Live: Superpunk

Nehmen wir an, die Musikgeschichte sind vier Stühle. Auf dem einen steht „Rock’n’Roll“, auf dem anderen steht „Rock“, auf dem dritten steht „Pop“ und auf dem vierten steht „Jazz“. Und jetzt stellt man in diese vier Stühle, die sich kreisförmig angeordnet haben, einen Ohrensessel in die Mitte. Und auf dem steht: Superpunk.
Carsten Friedrichs im Superpunk-DVD-Trailer

Die Top Old Boys

Laut war’s, und spät war’s, gestern abend im Atomic Cafe, das seinen 9. Geburtstag feierte und aus diesem Anlass „die Aphex Twin des Northern Soul“ (Rocko Schamoni) eingeladen hatte. Erst kurz vor 12 begannen Superpunk ihr Set und lieferten dann eine gute Stunde lang ihre ungestümen Songs ab. Schweißtreibender Einsatz auf der Bühne und kurz darauf auch im Publikum, denn die Superpunk-Songs grooven so, dass keiner stocksteif stehenbleiben kann. Die Top Old Boys haben Spaß am Musikmachen und lassen sich das in jeder Minute anmerken. Die Musik selbst ist schwer zu beschreiben, wird aber gerne mit „Soul trifft Punk“ umschrieben – oder man sagt, wie laut.de, „Garage-Soul Trash Pop“ dazu.

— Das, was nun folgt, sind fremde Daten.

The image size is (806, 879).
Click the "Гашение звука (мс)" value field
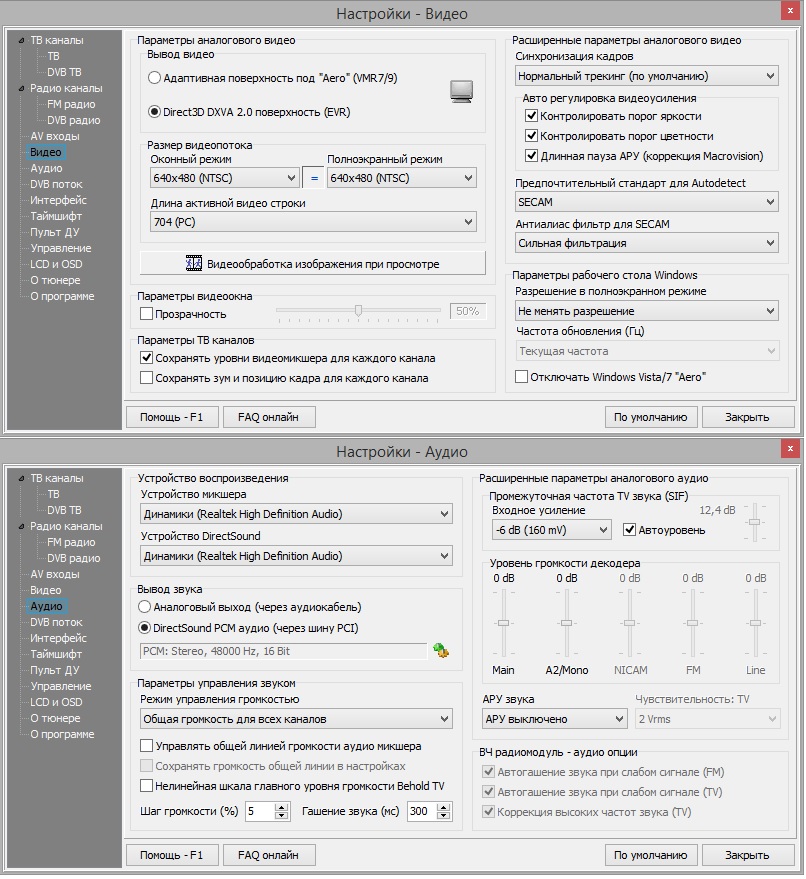pos(417,812)
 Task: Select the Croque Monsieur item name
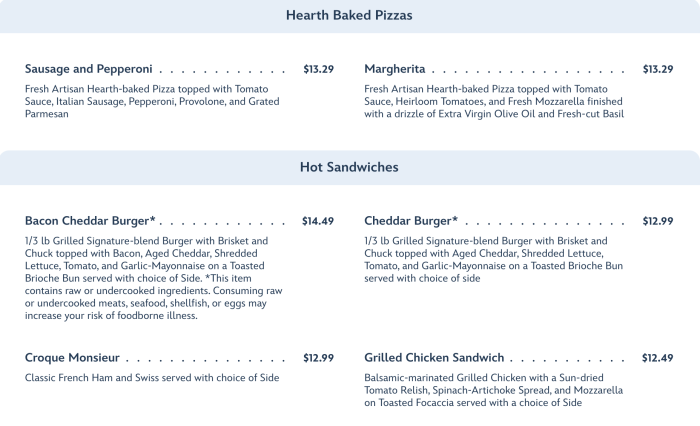(x=72, y=357)
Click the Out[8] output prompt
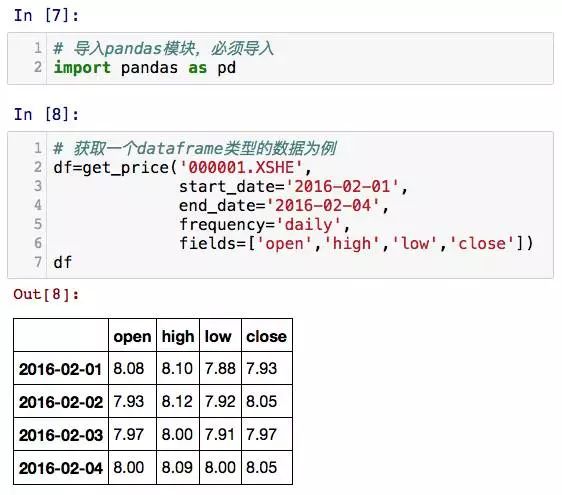Image resolution: width=562 pixels, height=495 pixels. coord(46,294)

Man kann das Schubladentum aber auch einfach sein lassen und sich an der Musik freuen.

Zu dem Trend, dass bei Konzerten neuerdings unentwegt fotografiert wird, haben Superpunk übrigens auch eine nette Umkehrung gefunden: sie schießen zurück.

PS: Der Jauchetaucher war auch dabei.